* **WHAT IS EXPECTED**:
What is needed is an exact copy of all the entries below.

Excerpts from a dataset:
___

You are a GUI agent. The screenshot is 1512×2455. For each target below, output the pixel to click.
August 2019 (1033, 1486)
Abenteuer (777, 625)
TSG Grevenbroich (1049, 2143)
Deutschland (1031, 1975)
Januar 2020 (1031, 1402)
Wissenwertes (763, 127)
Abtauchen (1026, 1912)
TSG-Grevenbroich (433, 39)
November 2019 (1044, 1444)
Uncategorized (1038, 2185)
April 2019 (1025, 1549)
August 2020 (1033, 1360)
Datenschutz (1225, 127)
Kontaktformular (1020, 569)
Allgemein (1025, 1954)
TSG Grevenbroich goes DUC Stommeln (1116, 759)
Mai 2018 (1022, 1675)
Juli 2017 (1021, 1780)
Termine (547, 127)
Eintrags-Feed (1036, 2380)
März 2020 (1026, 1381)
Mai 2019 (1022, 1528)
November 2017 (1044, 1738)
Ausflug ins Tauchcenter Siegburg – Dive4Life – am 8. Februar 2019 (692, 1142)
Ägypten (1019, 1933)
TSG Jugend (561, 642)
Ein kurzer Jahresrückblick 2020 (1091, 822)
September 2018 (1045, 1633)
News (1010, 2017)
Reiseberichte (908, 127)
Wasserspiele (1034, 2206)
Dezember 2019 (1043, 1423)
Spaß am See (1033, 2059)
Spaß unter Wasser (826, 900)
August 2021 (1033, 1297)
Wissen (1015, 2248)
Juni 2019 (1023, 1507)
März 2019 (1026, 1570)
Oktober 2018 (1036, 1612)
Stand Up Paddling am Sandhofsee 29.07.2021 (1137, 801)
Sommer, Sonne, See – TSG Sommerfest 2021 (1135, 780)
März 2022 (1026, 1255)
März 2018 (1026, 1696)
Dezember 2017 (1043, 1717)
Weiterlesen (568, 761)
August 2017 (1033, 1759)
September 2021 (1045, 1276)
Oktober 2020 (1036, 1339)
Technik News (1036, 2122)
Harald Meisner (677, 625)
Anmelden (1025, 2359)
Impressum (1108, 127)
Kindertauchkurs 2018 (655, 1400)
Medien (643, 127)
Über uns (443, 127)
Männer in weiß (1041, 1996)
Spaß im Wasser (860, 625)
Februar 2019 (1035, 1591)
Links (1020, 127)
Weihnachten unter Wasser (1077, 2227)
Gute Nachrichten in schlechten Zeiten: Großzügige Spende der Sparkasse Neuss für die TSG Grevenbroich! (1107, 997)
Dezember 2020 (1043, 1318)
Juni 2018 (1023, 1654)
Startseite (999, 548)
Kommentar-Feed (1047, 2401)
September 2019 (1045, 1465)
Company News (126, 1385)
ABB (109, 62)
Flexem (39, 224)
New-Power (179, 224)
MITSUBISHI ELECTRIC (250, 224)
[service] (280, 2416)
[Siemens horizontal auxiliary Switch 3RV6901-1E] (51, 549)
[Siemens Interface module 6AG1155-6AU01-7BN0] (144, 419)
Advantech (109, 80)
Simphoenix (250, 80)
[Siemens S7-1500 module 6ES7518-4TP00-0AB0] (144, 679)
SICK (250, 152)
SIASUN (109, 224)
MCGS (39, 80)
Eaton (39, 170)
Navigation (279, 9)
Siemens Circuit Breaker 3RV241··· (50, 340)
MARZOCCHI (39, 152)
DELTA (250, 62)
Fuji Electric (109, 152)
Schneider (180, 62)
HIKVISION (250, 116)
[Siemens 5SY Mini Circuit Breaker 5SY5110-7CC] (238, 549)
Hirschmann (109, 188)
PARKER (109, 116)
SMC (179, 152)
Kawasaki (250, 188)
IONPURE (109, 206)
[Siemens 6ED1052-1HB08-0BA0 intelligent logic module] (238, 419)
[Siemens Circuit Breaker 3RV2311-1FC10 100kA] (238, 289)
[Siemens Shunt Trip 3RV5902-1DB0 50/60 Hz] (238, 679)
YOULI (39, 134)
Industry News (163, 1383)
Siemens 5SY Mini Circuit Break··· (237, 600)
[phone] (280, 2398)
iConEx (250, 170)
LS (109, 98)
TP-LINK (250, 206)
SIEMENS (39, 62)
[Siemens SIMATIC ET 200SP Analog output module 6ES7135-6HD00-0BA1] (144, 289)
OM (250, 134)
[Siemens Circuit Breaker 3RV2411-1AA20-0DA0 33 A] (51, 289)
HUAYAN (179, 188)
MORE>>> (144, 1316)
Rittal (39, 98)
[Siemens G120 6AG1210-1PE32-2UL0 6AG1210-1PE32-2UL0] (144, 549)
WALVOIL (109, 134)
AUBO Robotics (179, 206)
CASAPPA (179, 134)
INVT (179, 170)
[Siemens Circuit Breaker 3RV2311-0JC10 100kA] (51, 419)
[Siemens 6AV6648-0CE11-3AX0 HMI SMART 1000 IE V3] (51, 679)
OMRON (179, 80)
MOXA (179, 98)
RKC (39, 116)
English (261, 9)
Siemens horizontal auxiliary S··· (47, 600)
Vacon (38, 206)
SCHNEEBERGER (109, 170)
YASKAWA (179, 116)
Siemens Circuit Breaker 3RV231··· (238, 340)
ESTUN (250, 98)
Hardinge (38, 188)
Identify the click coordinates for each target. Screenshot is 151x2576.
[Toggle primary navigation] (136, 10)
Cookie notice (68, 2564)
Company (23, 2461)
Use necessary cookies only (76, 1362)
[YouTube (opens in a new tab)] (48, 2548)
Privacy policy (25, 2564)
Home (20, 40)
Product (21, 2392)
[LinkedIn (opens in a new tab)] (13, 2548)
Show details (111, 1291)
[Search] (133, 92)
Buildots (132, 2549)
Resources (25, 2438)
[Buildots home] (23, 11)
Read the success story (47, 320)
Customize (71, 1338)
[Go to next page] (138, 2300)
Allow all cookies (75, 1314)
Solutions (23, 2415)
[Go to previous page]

___

* **RESULT OF THE TASK**:
You are a GUI agent. The screenshot is 1512×2455. For each target below, output the pixel to click.
August 2019 (1033, 1486)
Abenteuer (777, 625)
TSG Grevenbroich (1049, 2143)
Deutschland (1031, 1975)
Januar 2020 (1031, 1402)
Wissenwertes (763, 127)
Abtauchen (1026, 1912)
TSG-Grevenbroich (433, 39)
November 2019 (1044, 1444)
Uncategorized (1038, 2185)
April 2019 (1025, 1549)
August 2020 (1033, 1360)
Datenschutz (1225, 127)
Kontaktformular (1020, 569)
Allgemein (1025, 1954)
TSG Grevenbroich goes DUC Stommeln (1116, 759)
Mai 2018 (1022, 1675)
Juli 2017 (1021, 1780)
Termine (547, 127)
Eintrags-Feed (1036, 2380)
März 2020 (1026, 1381)
Mai 2019 (1022, 1528)
November 2017 (1044, 1738)
Ausflug ins Tauchcenter Siegburg – Dive4Life – am 8. Februar 2019 (692, 1142)
Ägypten (1019, 1933)
TSG Jugend (561, 642)
Ein kurzer Jahresrückblick 2020 (1091, 822)
September 2018 (1045, 1633)
News (1010, 2017)
Reiseberichte (908, 127)
Wasserspiele (1034, 2206)
Dezember 2019 (1043, 1423)
Spaß am See (1033, 2059)
Spaß unter Wasser (826, 900)
August 2021 (1033, 1297)
Wissen (1015, 2248)
Juni 2019 (1023, 1507)
März 2019 (1026, 1570)
Oktober 2018 (1036, 1612)
Stand Up Paddling am Sandhofsee 29.07.2021 (1137, 801)
Sommer, Sonne, See – TSG Sommerfest 2021 (1135, 780)
März 2022 (1026, 1255)
März 2018 (1026, 1696)
Dezember 2017 (1043, 1717)
Weiterlesen (568, 761)
August 2017 (1033, 1759)
September 2021 (1045, 1276)
Oktober 2020 (1036, 1339)
Technik News (1036, 2122)
Harald Meisner (677, 625)
Anmelden (1025, 2359)
Impressum (1108, 127)
Kindertauchkurs 2018 (655, 1400)
Medien (643, 127)
Über uns (443, 127)
Männer in weiß (1041, 1996)
Spaß im Wasser (860, 625)
Februar 2019 (1035, 1591)
Links (1020, 127)
Weihnachten unter Wasser (1077, 2227)
Gute Nachrichten in schlechten Zeiten: Großzügige Spende der Sparkasse Neuss für die TSG Grevenbroich! (1107, 997)
Dezember 2020 (1043, 1318)
Juni 2018 (1023, 1654)
Startseite (999, 548)
Kommentar-Feed (1047, 2401)
September 2019 (1045, 1465)
Company News (126, 1385)
ABB (109, 62)
Flexem (39, 224)
New-Power (179, 224)
MITSUBISHI ELECTRIC (250, 224)
[service] (280, 2416)
[Siemens horizontal auxiliary Switch 3RV6901-1E] (51, 549)
[Siemens Interface module 6AG1155-6AU01-7BN0] (144, 419)
Advantech (109, 80)
Simphoenix (250, 80)
[Siemens S7-1500 module 6ES7518-4TP00-0AB0] (144, 679)
SICK (250, 152)
SIASUN (109, 224)
MCGS (39, 80)
Eaton (39, 170)
Navigation (279, 9)
Siemens Circuit Breaker 3RV241··· (50, 340)
MARZOCCHI (39, 152)
DELTA (250, 62)
Fuji Electric (109, 152)
Schneider (180, 62)
HIKVISION (250, 116)
[Siemens 5SY Mini Circuit Breaker 5SY5110-7CC] (238, 549)
Hirschmann (109, 188)
PARKER (109, 116)
SMC (179, 152)
Kawasaki (250, 188)
IONPURE (109, 206)
[Siemens 6ED1052-1HB08-0BA0 intelligent logic module] (238, 419)
[Siemens Circuit Breaker 3RV2311-1FC10 100kA] (238, 289)
[Siemens Shunt Trip 3RV5902-1DB0 50/60 Hz] (238, 679)
YOULI (39, 134)
Industry News (163, 1383)
Siemens 5SY Mini Circuit Break··· (237, 600)
[phone] (280, 2398)
iConEx (250, 170)
LS (109, 98)
TP-LINK (250, 206)
SIEMENS (39, 62)
[Siemens SIMATIC ET 200SP Analog output module 6ES7135-6HD00-0BA1] (144, 289)
OM (250, 134)
[Siemens Circuit Breaker 3RV2411-1AA20-0DA0 33 A] (51, 289)
HUAYAN (179, 188)
MORE>>> (144, 1316)
Rittal (39, 98)
[Siemens G120 6AG1210-1PE32-2UL0 6AG1210-1PE32-2UL0] (144, 549)
WALVOIL (109, 134)
AUBO Robotics (179, 206)
CASAPPA (179, 134)
INVT (179, 170)
[Siemens Circuit Breaker 3RV2311-0JC10 100kA] (51, 419)
[Siemens 6AV6648-0CE11-3AX0 HMI SMART 1000 IE V3] (51, 679)
OMRON (179, 80)
MOXA (179, 98)
RKC (39, 116)
English (261, 9)
Siemens horizontal auxiliary S··· (47, 600)
Vacon (38, 206)
SCHNEEBERGER (109, 170)
YASKAWA (179, 116)
Siemens Circuit Breaker 3RV231··· (238, 340)
ESTUN (250, 98)
Hardinge (38, 188)
Identify the click coordinates for each target. Screenshot is 151x2576.
[Toggle primary navigation] (136, 10)
Cookie notice (68, 2564)
Company (23, 2461)
Use necessary cookies only (76, 1362)
[YouTube (opens in a new tab)] (48, 2548)
Privacy policy (25, 2564)
Home (20, 40)
Product (21, 2392)
[LinkedIn (opens in a new tab)] (13, 2548)
Show details (111, 1291)
[Search] (133, 92)
Buildots (132, 2549)
Resources (25, 2438)
[Buildots home] (23, 11)
Read the success story (47, 320)
Customize (71, 1338)
[Go to next page] (138, 2300)
Allow all cookies (75, 1314)
Solutions (23, 2415)
[Go to previous page]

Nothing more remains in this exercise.